As with many diseases, prevention is better than cure, but despite this, studies evaluating the efficacy of any therapy for the primary prevention (i.e., preventing a first ATE event in an at-risk patient) are lacking. Clopidogrel is currently recommended in at-risk cats for prevention of ATE 19 and is shown to have superior efficacy over aspirin in increasing time to ATE recurrence or cardiac death in cats following an initial ATE event 20. Identification of at-risk cats is probably the most significant barrier to prevention, since there is a high prevalence of underlying subclinical cardiac disease, which owners may be oblivious to, and investigation for an underlying heart disease should be prompted whenever a murmur, gallop sound, or arrhythmia is detected in asymptomatic cats. Various echocardiographic parameters have been associated with increased risk for ATE in cats with known cardiac disease. These include the presence of spontaneous echo contrast (smoke) (Figure 7), moderate-to-severe left atrial enlargement, reduced left auricular appendage velocities, reduced atrial fractional shortening, reduced left atrial ejection fraction, and increased left ventricular wall thickness, and are all considered indications for starting clopidogrel therapy in asymptomatic cats. Recently developed guidelines state that cats classified as having stage B2 cardiomyopathy (asymptomatic with moderate-to-severe left atrial enlargement) are considered at increased risk for the development of CHF or ATE, and recommend clopidogrel for all cats at this stage or beyond 19. The benefit of dual therapy with clopidogrel and either aspirin or a factor Xa inhibitor for prevention of ATE relative to therapy with clopidogrel alone is currently unknown. Recommendations are currently limited for cats with non-cardiogenic causes of ATE or patients with no identifiable underlying cause, since most prevention strategies are directed towards factors associated with cardiogenic ATE.

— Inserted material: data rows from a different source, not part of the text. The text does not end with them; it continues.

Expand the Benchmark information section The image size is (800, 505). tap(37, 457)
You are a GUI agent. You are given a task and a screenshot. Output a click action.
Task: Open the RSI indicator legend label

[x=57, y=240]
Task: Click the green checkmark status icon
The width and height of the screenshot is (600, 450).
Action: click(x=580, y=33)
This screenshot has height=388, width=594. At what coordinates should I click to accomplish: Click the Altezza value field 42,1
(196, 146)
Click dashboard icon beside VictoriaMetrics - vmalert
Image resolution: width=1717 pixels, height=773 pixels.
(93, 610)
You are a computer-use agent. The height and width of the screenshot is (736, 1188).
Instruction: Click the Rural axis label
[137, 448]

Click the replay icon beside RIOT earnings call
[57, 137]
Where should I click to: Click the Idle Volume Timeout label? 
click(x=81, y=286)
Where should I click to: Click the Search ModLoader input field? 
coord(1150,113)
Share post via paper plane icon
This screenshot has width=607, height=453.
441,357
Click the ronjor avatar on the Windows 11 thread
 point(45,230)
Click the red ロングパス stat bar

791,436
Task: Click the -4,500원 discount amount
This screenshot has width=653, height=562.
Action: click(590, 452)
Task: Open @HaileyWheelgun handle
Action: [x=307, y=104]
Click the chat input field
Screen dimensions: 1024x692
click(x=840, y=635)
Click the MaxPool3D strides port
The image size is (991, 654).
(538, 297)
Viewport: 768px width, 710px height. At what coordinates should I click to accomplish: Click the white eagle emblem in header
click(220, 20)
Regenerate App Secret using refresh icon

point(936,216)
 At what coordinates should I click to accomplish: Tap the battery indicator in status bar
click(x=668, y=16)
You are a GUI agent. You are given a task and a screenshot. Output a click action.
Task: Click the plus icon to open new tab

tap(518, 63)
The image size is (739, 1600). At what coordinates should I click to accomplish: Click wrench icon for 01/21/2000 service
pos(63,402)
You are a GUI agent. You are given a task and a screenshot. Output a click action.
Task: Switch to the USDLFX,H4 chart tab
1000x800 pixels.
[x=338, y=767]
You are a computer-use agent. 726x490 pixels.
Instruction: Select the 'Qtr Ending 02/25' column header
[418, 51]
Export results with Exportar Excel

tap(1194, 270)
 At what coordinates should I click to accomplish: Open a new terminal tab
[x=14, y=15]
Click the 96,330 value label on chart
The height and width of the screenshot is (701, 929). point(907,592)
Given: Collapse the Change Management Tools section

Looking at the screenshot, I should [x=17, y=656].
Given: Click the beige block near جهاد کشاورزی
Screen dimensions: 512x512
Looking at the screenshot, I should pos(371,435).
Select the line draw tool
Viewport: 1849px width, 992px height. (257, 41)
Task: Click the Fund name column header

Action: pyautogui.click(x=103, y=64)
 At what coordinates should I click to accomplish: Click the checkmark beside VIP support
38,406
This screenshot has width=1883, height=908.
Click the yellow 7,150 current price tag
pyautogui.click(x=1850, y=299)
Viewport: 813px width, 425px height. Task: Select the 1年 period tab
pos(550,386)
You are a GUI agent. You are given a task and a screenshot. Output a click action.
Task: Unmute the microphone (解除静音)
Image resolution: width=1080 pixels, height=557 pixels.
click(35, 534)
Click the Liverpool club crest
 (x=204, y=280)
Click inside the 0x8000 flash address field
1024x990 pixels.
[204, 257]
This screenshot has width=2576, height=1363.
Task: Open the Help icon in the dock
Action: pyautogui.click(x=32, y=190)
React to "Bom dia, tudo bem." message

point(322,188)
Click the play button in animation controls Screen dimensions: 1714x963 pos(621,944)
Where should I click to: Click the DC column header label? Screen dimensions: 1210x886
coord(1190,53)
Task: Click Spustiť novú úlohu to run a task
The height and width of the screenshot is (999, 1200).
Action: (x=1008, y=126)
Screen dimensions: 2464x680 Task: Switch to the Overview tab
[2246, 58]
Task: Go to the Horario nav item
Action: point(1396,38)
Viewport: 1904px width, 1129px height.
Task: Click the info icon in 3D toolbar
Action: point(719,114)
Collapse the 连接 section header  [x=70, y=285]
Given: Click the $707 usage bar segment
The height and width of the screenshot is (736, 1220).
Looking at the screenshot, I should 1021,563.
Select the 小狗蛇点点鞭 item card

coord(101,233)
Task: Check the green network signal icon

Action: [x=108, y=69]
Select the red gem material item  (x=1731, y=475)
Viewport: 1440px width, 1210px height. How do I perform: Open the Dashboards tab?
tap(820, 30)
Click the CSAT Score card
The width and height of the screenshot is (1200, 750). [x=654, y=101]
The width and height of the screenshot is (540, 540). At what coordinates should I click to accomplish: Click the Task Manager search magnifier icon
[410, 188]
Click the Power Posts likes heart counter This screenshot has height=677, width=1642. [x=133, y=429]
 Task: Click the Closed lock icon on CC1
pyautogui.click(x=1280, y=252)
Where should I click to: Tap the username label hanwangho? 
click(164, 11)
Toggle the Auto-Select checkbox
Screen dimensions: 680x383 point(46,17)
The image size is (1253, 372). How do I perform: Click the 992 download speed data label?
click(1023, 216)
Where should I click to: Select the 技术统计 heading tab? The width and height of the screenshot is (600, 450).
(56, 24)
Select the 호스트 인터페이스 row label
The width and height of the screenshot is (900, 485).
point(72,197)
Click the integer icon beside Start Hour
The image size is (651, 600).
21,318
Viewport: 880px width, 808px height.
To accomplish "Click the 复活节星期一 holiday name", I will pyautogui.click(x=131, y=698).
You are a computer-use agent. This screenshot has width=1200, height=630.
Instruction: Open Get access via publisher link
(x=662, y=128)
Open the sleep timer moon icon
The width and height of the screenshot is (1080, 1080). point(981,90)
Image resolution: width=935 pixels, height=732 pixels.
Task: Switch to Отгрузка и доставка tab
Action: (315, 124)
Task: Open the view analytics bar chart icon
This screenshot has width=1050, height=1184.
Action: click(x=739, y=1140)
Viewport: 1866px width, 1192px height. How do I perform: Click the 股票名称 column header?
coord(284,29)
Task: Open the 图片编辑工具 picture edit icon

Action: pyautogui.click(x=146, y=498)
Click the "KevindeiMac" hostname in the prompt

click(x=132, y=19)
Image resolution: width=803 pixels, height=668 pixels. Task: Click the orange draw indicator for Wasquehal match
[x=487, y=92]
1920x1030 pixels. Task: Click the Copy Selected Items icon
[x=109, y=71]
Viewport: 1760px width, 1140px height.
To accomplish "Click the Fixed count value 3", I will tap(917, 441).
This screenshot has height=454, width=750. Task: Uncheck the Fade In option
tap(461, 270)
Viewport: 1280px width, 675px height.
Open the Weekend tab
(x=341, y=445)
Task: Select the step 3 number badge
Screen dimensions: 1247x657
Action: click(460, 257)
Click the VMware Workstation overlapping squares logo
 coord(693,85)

Whilst arterial thromboembolism (ATE) can be a peracute and dramatic presentation, with a typically guarded to poor long-term outlook, by no means is it a death sentence for all cats. With rapid intervention, careful clinical decisions and intensive care, the overall prognosis is variable and is dependent on the cause and the severity of presenting signs. Given that many clinical signs will resolve within the first 72 hours after the onset of ATE, consideration of therapy for at least this initial period is justified for many cases.